= Beginning of Section =

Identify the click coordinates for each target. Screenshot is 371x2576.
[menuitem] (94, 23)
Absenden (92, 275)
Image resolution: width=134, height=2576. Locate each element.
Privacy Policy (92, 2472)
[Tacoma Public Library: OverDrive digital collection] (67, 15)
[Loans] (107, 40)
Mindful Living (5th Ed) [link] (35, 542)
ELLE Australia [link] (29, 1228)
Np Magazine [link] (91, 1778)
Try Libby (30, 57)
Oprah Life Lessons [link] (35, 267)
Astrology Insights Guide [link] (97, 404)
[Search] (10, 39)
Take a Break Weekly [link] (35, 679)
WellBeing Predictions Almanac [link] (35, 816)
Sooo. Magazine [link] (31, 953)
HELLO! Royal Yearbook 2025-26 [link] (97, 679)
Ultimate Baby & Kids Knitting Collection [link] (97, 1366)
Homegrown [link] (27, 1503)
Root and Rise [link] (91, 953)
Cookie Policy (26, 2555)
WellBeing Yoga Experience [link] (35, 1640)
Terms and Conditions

= End of Section =
= Beginning of Section =

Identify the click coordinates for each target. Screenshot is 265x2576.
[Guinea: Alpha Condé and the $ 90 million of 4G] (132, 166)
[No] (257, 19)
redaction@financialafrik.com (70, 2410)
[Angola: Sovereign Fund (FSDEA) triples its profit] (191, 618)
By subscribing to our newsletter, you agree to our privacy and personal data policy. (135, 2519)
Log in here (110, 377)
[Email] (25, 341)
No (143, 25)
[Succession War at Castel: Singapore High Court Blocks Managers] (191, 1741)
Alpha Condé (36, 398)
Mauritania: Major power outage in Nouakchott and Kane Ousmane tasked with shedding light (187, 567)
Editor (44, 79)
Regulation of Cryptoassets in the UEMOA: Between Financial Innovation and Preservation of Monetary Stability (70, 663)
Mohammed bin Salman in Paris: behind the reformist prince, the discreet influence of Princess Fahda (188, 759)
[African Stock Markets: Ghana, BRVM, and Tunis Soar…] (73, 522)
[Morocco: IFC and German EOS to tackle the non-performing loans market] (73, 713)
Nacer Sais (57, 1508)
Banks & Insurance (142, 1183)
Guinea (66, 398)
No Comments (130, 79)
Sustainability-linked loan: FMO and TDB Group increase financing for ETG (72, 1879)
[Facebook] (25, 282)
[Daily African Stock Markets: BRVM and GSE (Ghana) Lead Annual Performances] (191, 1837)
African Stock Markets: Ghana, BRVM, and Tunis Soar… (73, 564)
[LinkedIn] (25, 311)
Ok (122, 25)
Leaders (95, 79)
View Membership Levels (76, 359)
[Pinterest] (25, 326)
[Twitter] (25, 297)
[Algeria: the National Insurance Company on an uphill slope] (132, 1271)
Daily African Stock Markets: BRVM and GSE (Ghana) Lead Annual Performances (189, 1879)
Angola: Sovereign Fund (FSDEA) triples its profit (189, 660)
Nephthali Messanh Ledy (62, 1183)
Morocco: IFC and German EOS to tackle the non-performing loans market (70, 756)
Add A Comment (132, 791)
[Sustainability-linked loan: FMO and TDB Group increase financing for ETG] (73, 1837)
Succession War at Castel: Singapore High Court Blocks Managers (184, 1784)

= End of Section =
= Beginning of Section =

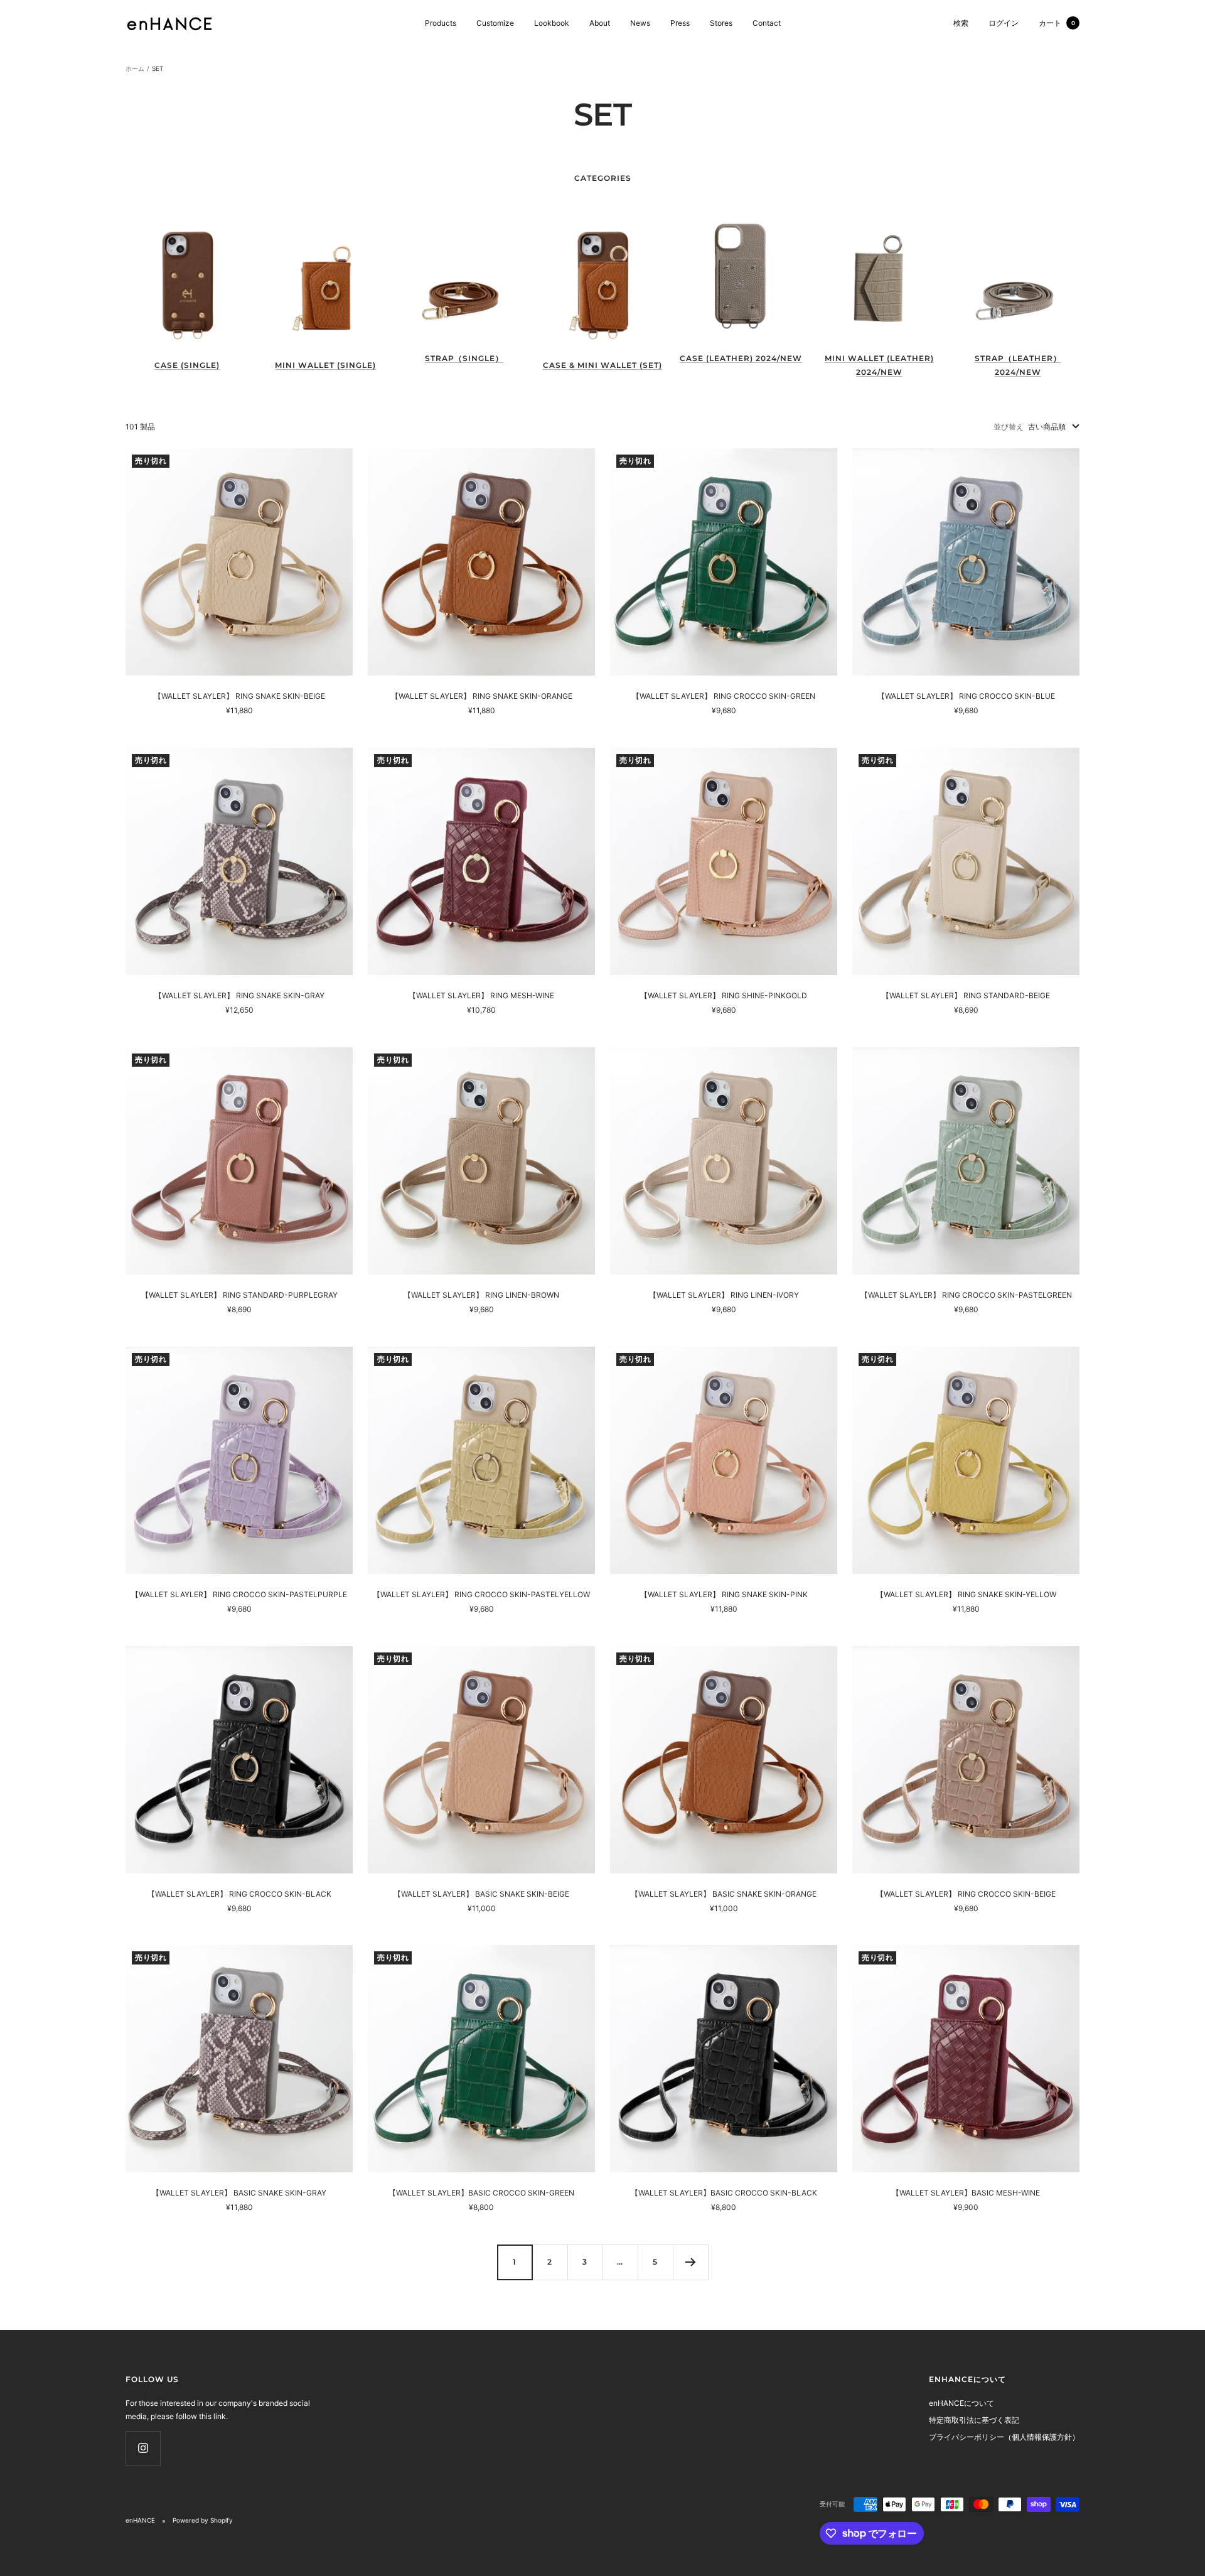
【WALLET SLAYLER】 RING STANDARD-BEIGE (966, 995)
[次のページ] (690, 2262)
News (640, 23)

= End of Section =

*Work instruction*. Beginning with the line that has "[Loans] (107, 40)" and ending with the line that has "Take a Break Weekly [link] (35, 679)", set down the lines above exactly and include no others.

*Written answer*.
[Loans] (107, 40)
Mindful Living (5th Ed) [link] (35, 542)
ELLE Australia [link] (29, 1228)
Np Magazine [link] (91, 1778)
Try Libby (30, 57)
Oprah Life Lessons [link] (35, 267)
Astrology Insights Guide [link] (97, 404)
[Search] (10, 39)
Take a Break Weekly [link] (35, 679)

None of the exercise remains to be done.